> **Data records**:
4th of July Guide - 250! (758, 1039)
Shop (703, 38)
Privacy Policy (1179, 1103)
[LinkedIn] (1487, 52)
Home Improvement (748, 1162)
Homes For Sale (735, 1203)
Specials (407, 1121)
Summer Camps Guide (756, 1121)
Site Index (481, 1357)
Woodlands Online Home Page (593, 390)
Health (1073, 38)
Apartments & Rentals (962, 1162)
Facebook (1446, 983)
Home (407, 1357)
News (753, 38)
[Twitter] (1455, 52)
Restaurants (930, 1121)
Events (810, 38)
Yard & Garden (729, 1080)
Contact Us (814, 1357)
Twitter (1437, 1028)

...

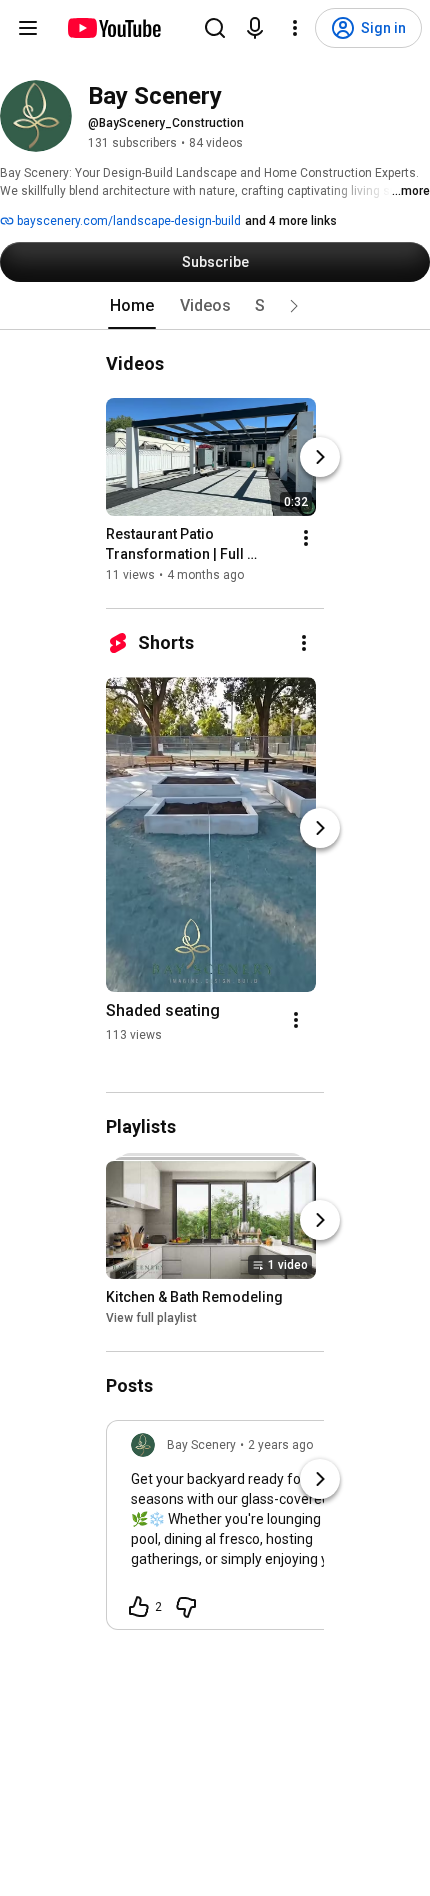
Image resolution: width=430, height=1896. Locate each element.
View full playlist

> **Brief**:
All lines above from the one with "4th of July Guide - 250! (758, 1039)" to the one with "Twitter (1437, 1028)", inclusive, should be copied exactly, and no other lines.

> **Solution to the exercise**:
4th of July Guide - 250! (758, 1039)
Shop (703, 38)
Privacy Policy (1179, 1103)
[LinkedIn] (1487, 52)
Home Improvement (748, 1162)
Homes For Sale (735, 1203)
Specials (407, 1121)
Summer Camps Guide (756, 1121)
Site Index (481, 1357)
Woodlands Online Home Page (593, 390)
Health (1073, 38)
Apartments & Rentals (962, 1162)
Facebook (1446, 983)
Home (407, 1357)
News (753, 38)
[Twitter] (1455, 52)
Restaurants (930, 1121)
Events (810, 38)
Yard & Garden (729, 1080)
Contact Us (814, 1357)
Twitter (1437, 1028)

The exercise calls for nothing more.